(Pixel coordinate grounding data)
◆ ◆ ◆
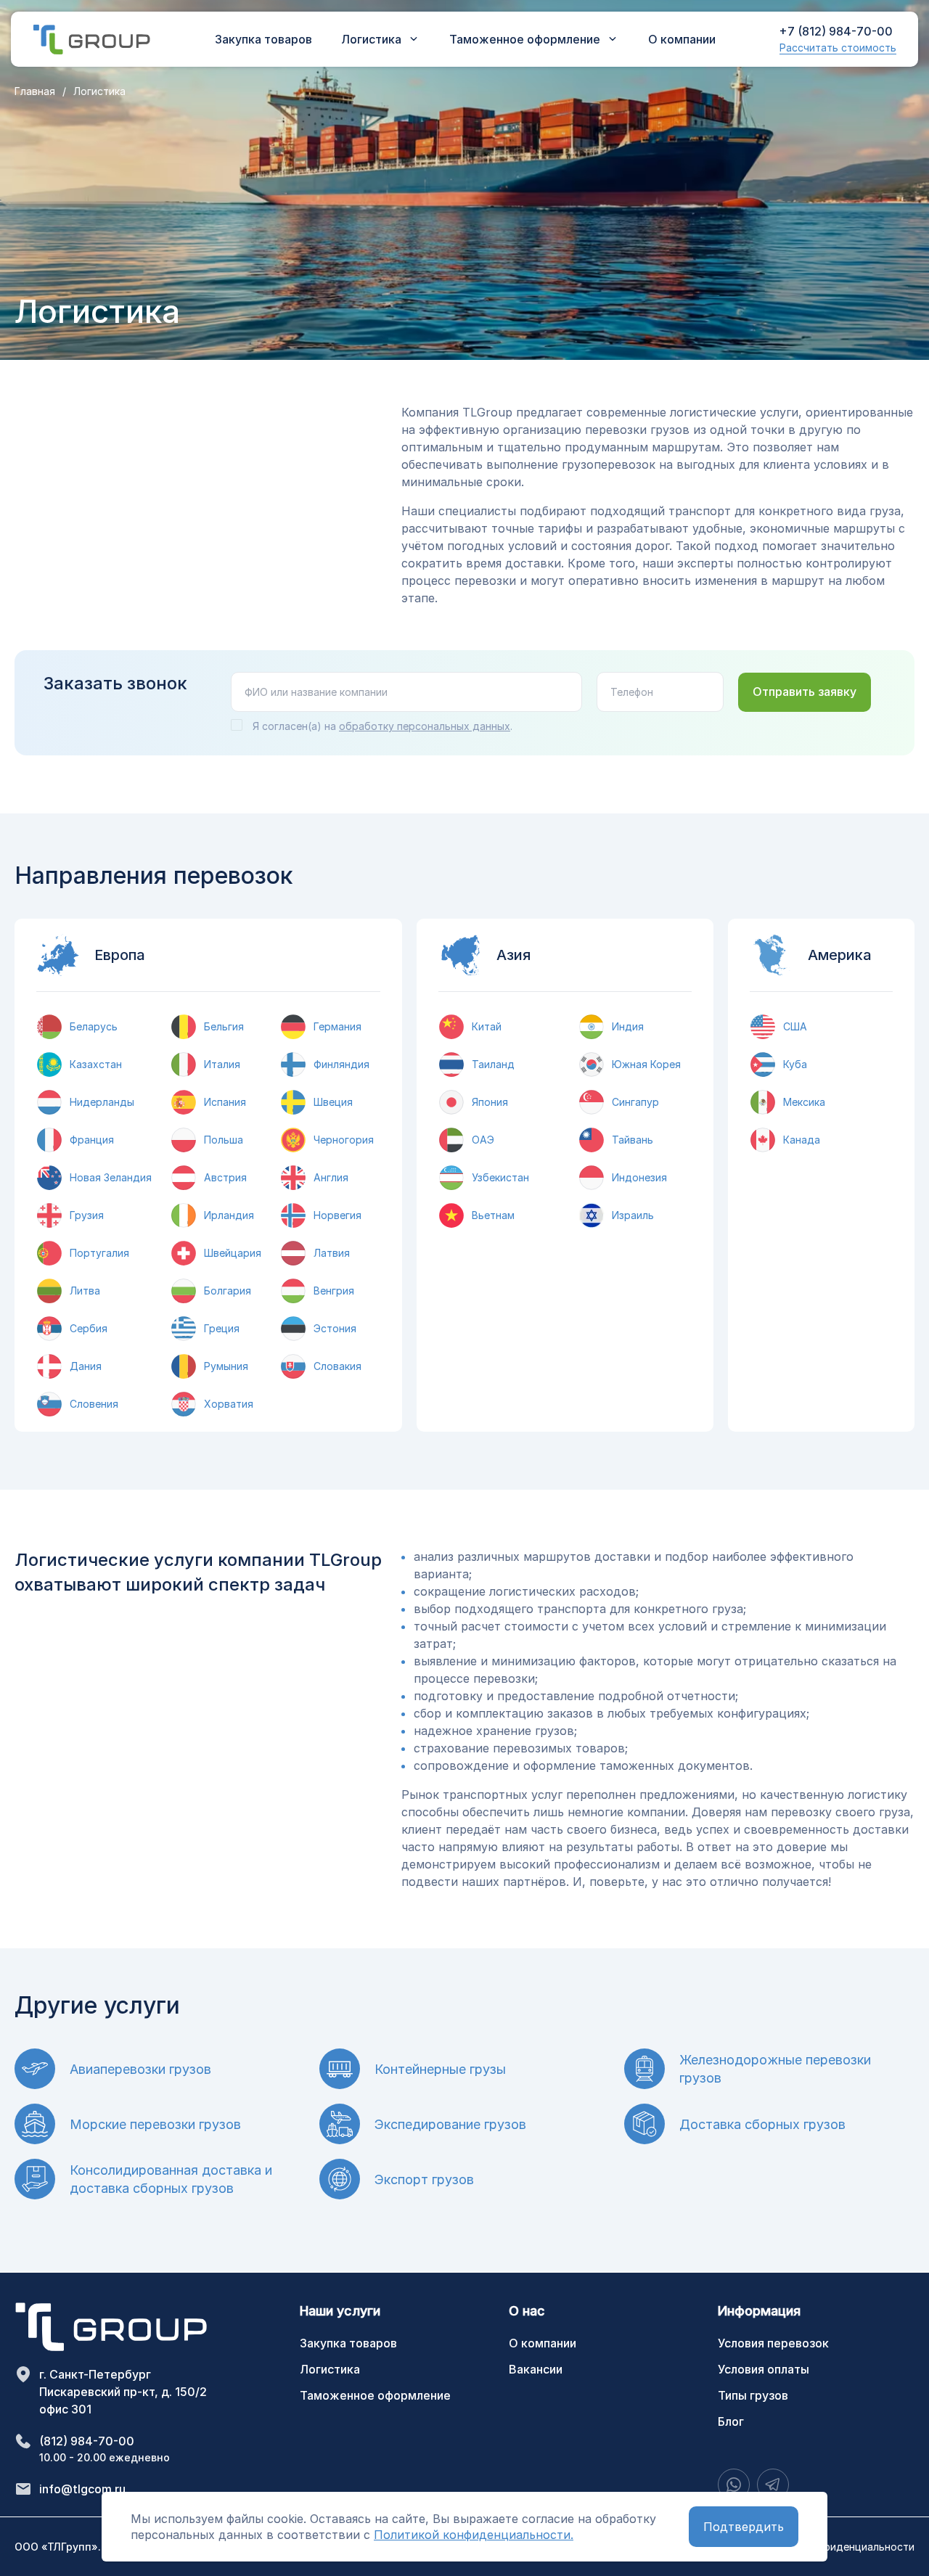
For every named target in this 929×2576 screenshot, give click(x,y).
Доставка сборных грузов (762, 2124)
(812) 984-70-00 (86, 2441)
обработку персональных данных (424, 726)
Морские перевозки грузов (155, 2124)
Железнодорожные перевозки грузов (775, 2068)
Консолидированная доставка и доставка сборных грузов (171, 2179)
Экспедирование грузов (450, 2124)
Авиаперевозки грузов (140, 2069)
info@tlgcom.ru (82, 2489)
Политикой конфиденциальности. (473, 2534)
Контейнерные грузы (440, 2069)
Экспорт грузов (424, 2179)
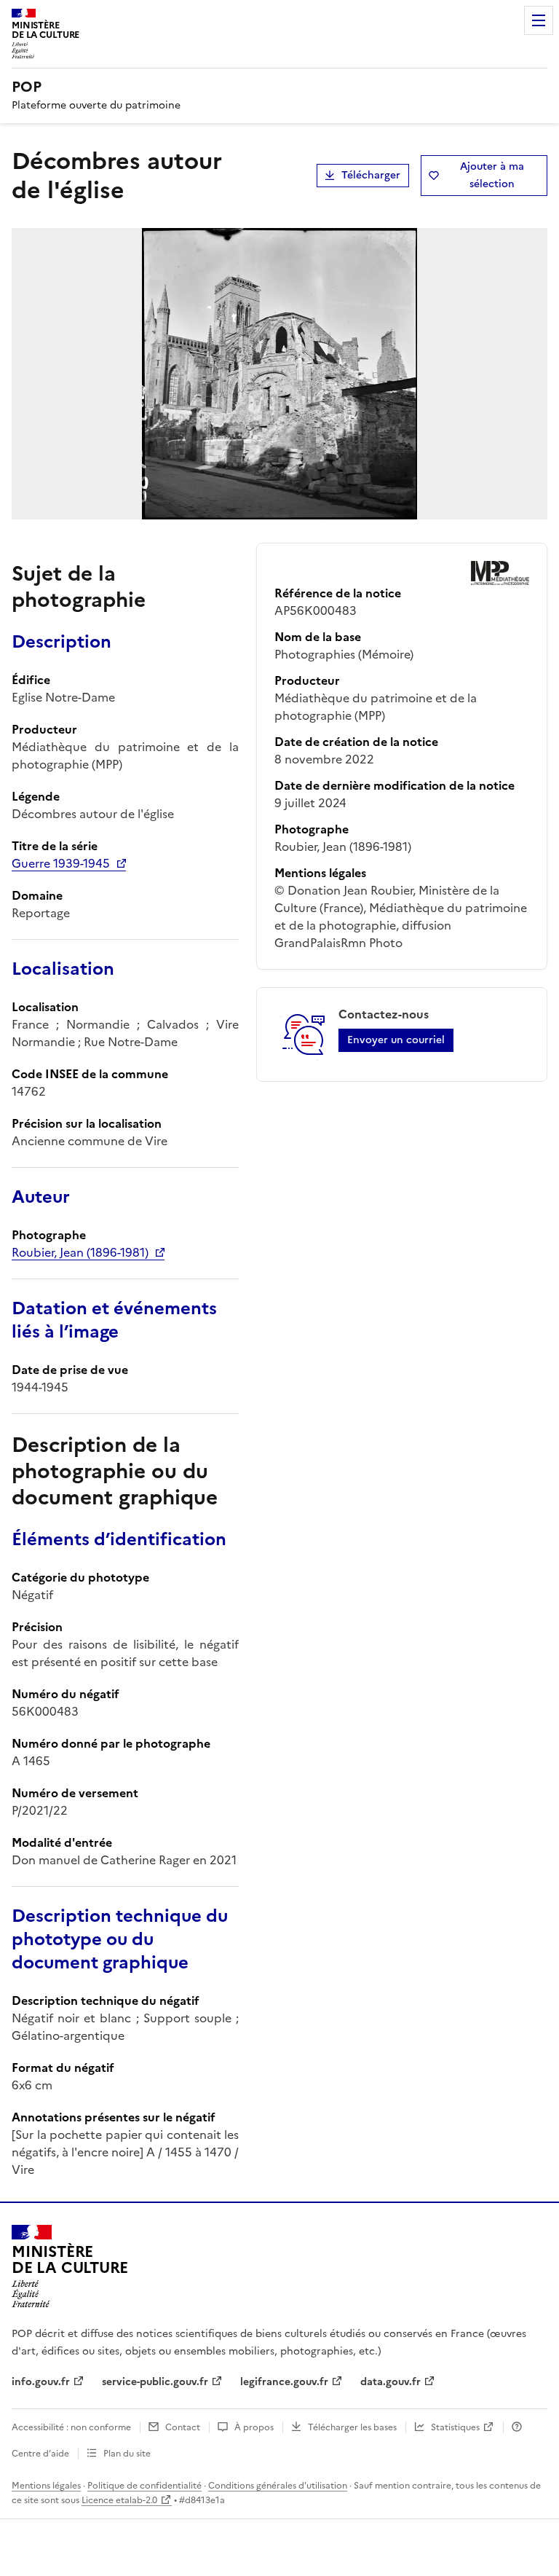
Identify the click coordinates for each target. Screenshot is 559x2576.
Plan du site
◆ ◆ ◆
*What to work on*:
For every entry above, please output the text exactly and leave any picture behind.

*Written solution*:
For every named target in this 929×2576 screenshot, give click(x,y).
Доставка сборных грузов (762, 2124)
(812) 984-70-00 (86, 2441)
обработку персональных данных (424, 726)
Морские перевозки грузов (155, 2124)
Железнодорожные перевозки грузов (775, 2068)
Консолидированная доставка и доставка сборных грузов (171, 2179)
Экспедирование грузов (450, 2124)
Авиаперевозки грузов (140, 2069)
info@tlgcom.ru (82, 2489)
Политикой конфиденциальности. (473, 2534)
Контейнерные грузы (440, 2069)
Экспорт грузов (424, 2179)
Identify the click coordinates for each target. Screenshot is 559x2576.
Plan du site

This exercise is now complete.